The Good News is this. Jeremiah says that God is against bad shepherds, bad leaders, and has determined to rescue “his sheep” himself. God has promised that he himself will shepherd his sheep. In fact, the Lord has vowed to destroy bad shepherds by “feeding them with justice.”

In our gospel lesson today, Jesus says he, himself, is the good shepherd. He didn’t start there, though. First he said he was the gate or the door to the sheepfold. The Pharisees didn’t understand this metaphor other than to realize that Jesus was calling them “thieves and bandits.” They would have been even more furious if they had understood what he meant.

We don’t understand Jesus as the door very well, either. We have turned Jesus into an exclusionary gatekeeper, which is absolutely NOT gospel. Jesus didn’t name himself as the gate to keep people in or out, but to protect them from wolves and false shepherds, to protect them from cowboys and bad politicians. And we now understand a deeper meaning in the door metaphor: Jesus’ blood is smeared all over the doorframe, the sign of eternal life to those who pass through the door that is Jesus, just as on the very first Passover when the angel of death passed by those with blood smeared on their doors.

When the Pharisees didn’t understand this metaphor, Jesus shifted gears and explained another way, using another image, “I am the good shepherd.” Here Jesus was contrasting his relationship with us who are the sheep, and their relationship with the sheep. Christ Jesus will strengthen the weak, heal the sick, bind up the injured, find the strays, seek the lost, and feed us justice rather than feed on us unjustly. THIS the Pharisees did get, and they weren’t happy at all.

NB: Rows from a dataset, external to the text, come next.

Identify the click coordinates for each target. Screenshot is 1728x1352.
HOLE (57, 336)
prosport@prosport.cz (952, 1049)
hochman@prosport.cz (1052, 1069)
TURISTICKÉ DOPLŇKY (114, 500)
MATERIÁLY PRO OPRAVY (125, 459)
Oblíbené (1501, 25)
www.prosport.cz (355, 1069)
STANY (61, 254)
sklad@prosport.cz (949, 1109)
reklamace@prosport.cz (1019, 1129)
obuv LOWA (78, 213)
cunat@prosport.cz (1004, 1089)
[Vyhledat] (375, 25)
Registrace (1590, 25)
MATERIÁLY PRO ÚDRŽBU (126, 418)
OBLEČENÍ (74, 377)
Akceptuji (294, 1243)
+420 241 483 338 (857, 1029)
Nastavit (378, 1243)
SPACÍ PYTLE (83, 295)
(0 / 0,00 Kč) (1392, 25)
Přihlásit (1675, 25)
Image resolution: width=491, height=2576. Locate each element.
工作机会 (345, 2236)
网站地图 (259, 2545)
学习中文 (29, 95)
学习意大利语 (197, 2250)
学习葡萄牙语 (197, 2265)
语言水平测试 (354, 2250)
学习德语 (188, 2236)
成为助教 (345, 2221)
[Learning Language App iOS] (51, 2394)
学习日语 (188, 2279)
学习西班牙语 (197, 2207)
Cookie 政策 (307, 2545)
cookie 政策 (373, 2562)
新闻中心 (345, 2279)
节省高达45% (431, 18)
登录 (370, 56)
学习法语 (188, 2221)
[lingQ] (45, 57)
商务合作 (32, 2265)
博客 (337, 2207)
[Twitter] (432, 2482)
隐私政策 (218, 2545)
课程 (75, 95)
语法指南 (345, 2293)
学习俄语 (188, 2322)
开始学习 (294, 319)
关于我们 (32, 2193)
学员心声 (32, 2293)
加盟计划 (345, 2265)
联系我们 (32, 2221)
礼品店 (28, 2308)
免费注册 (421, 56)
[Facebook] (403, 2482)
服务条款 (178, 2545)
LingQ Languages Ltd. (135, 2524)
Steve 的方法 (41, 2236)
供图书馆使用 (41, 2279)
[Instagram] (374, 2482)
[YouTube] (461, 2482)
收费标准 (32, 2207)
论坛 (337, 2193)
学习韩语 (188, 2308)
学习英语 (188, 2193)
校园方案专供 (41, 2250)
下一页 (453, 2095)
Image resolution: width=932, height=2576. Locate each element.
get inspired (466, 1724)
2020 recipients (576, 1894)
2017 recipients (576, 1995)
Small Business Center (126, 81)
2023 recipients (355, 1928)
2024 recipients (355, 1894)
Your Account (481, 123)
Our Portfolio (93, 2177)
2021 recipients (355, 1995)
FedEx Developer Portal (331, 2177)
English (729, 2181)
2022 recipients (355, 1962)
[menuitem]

Before we leave BAD shepherds, I want to make clear that I am NOT being one-sided in my politics today. Are shepherds who would abandon or feed on one-half of the flock any worse than shepherds who would sell the birthright for three coming generations rather than admit we are living well beyond our means and adjust our lifestyle accordingly?

Good shepherds exist in the political arena. We get the leaders we elect. Maybe we ALL of every political party are using the wrong criteria for our electing!

Having bad shepherds doesn’t let us sheep off the hook, by the way. Having bad shepherds doesn’t allow us to be bad sheep. We each are responsible for knowing and following the voice of the good shepherd. And we are each responsible to the other sheep for not preventing them from obtaining access to the basic necessities of life. But this is another sermon. God will judge us sheep—as he will judge shepherds (and cowboys and politicians and all leaders)—based on how we treat each other.